# Overige rubrieken > Oproepen >  Herinnering: Wetenschappelijk onderzoek naar de menopauze

## lisan86

Beste bezoeker, 

Op dit moment zijn wij, 4 master studenten aan de Universiteit van Tilburg, bezig met een onderzoek naar de menopauze. 

Tot onze verbazing is er weinig wetenschappelijk onderzoek gedaan naar dit onderwerp. Dit vinden wij erg opmerkelijk en onbegrijpelijk, want 99% van de vrouwen komt op middelbare leeftijd in de menopauze terecht. De menopauze gaat gepaard met verschillende symptomen en klachten en voor u vrouwen is het daarom van groot belang dat hier meer onderzoek naar gedaan wordt. Om dit te bewerkstelligen hebben wij uw hulp nodig! 

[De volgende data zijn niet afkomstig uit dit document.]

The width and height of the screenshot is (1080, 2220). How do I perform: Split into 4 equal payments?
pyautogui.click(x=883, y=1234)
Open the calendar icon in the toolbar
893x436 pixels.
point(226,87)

Wij zijn op zoek naar werkende vrouwen tussen de 40 en 65 jaar die bereid zijn om een vragenlijst in te vullen die +/- 15 minuten van uw tijd in beslag zal nemen. U kunt de vragenlijst invullen door de volgende link te openen: www.thesistools.com/web/?id=190060

Indien er interesse is zullen wij de resultaten na afronding van ons onderzoek publiceren op dit forum. Alvast bedankt voor uw medewerking. 

Met vriendelijke groet,

Lisan van Ginneken Bsc
Jessica Peeters Bsc
Eveline Smeur Bsc
Anouk Strijbosch Bsc

----------